I texted my husband–

“Ok I really thought this book was going to work but I think I’ve hit some fatal errors. It’s seeming stupid to me now”

He asked me what I meant and I told him, and for the next few minutes we discussed what was wrong and how I could fix it. Little-known secret: behind every good writer is a spouse who came up with all the good ideas in the first place.

Long story short: I’m having to rework this if I want to move forward at all. The cords got twisted together; they’re good cords, but I’m going to have to reorganize them if I want to know what connects to what. This is a setback, but hopefully it will be a minor one because I can still use parts of my current rough draft.

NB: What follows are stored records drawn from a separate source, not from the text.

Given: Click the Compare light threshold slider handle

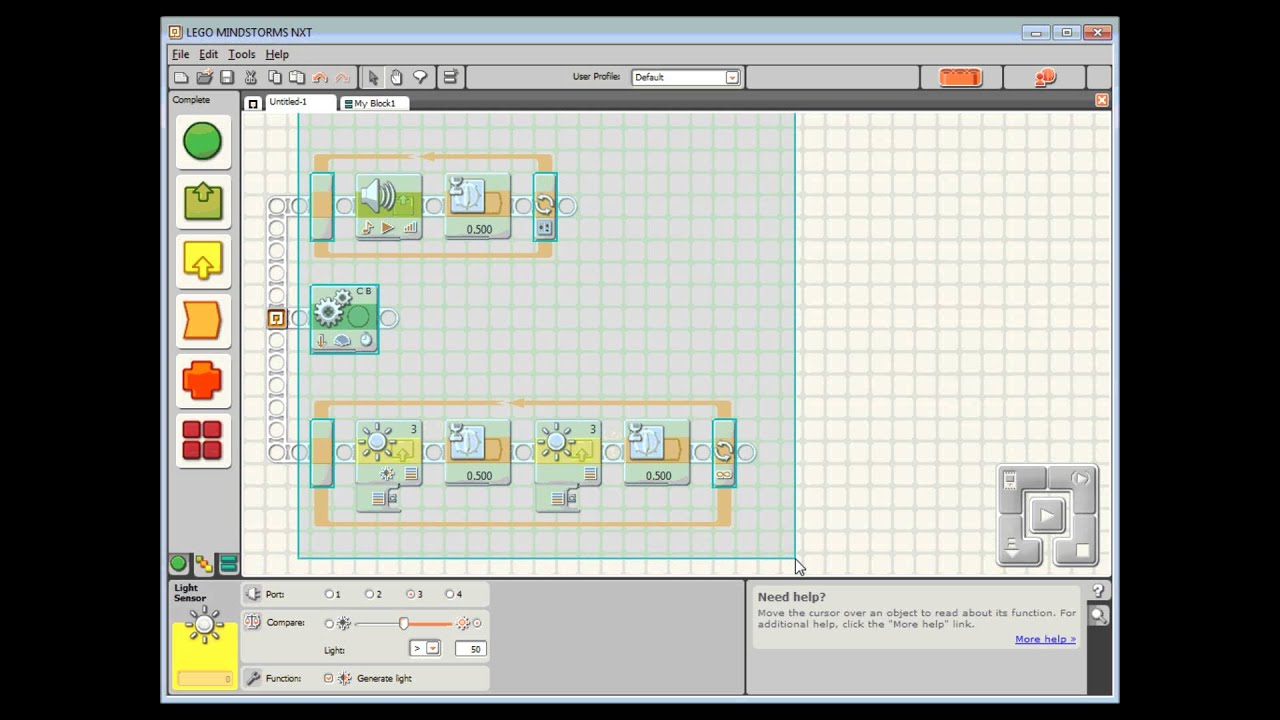Looking at the screenshot, I should pos(404,623).
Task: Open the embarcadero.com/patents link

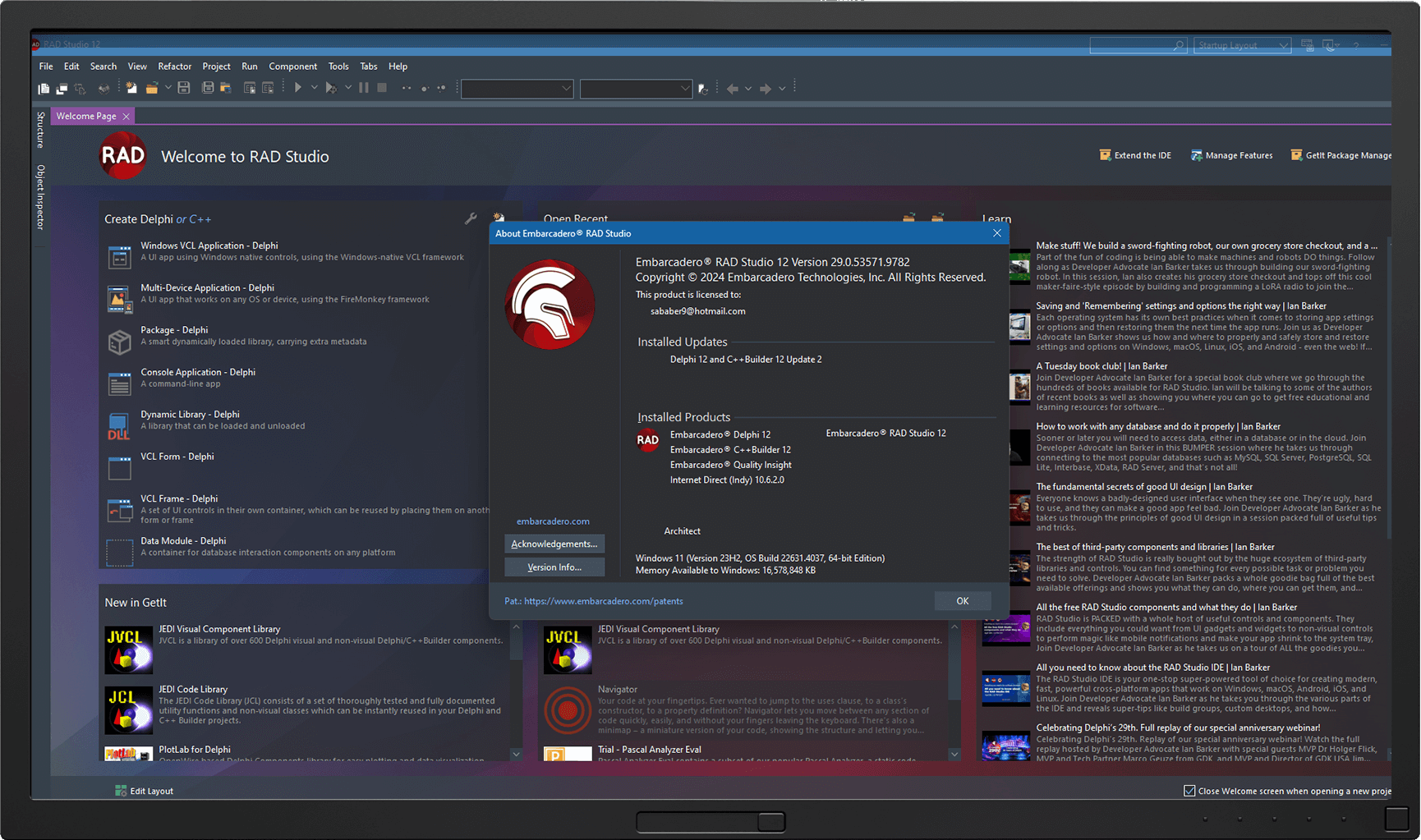Action: click(x=603, y=601)
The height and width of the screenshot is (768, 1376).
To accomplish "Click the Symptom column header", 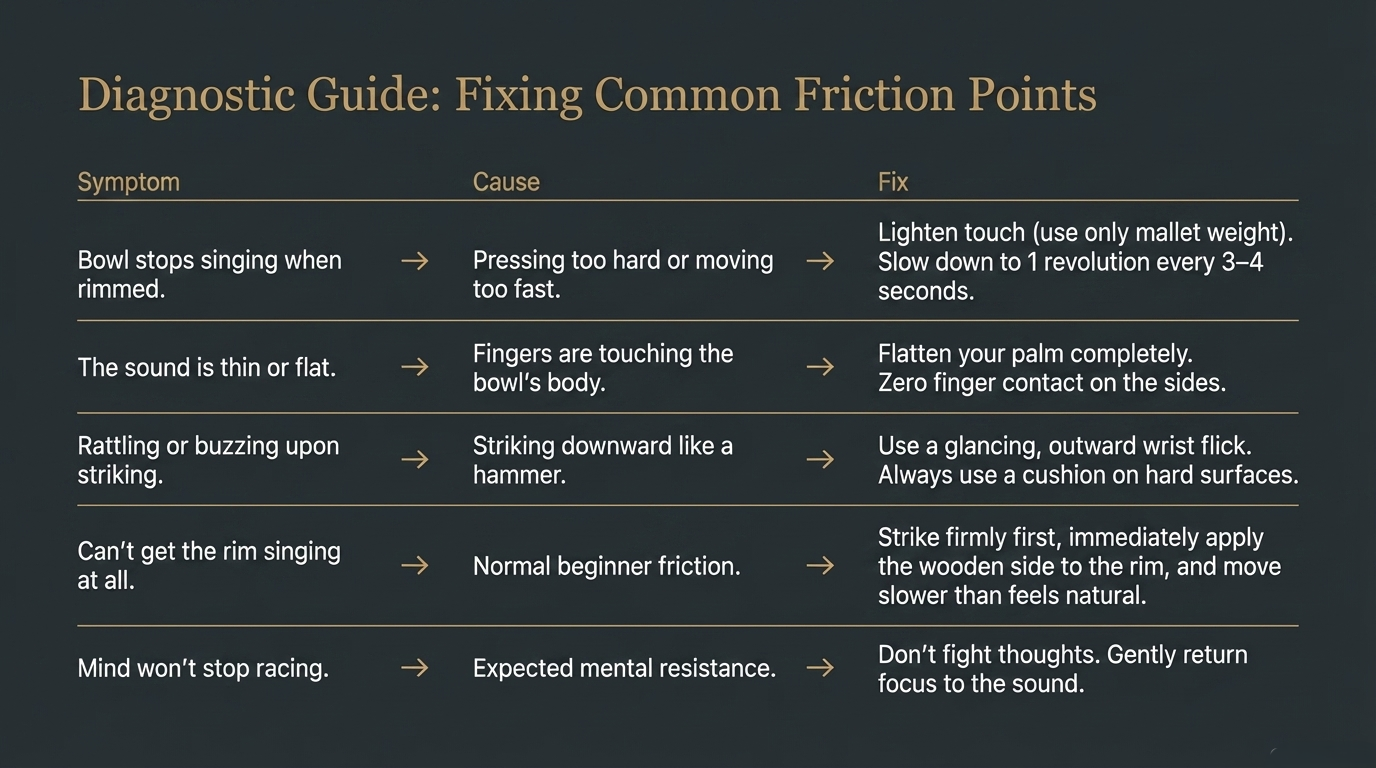I will click(x=128, y=182).
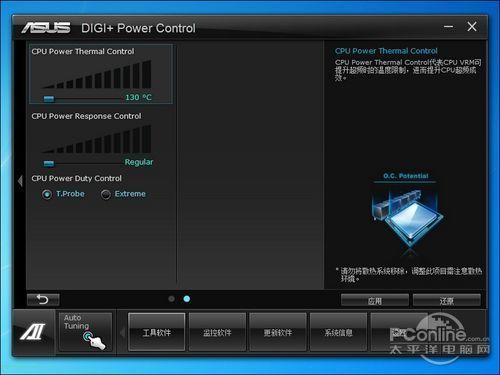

Time to dejumblify my ideas… which basically means make them not so jumbled anymore.


Do Your Research

Okay, so it’s the first day of Camp NaNo, and my writing passion has blazed like a burning fire for the past week. I believe Alli Day is back, and I may not have time to blog every day, but I definitely want to keep this up. There’s nothing like a rekindling after a long, dark period of nothing but ashes.

One thing I have had revealed to me within the past few months is that if you want to be a good writer, you HAVE to do your research. It is a must, because if you don’t it will show and people will read your work and say, “This writer has no idea what he/she is talking about.” That is not a thing that any writer wants said about them. It suggests that you’re either lazy, dumb, or don’t know any better.

If you decide to do your research, it is going to take time. Probably a long time. For me it has taken almost a year, but in that year my knowledge of my chosen subject has become 10 times richer and deeper. It was so worth it, and now I feel that I have the knowledge and the resources to actually write a good book.

So far I have written over 4,000 words in my novel, 1,882 for Camp NaNo. It’s not a lot, but it’s a start! Happy Monday!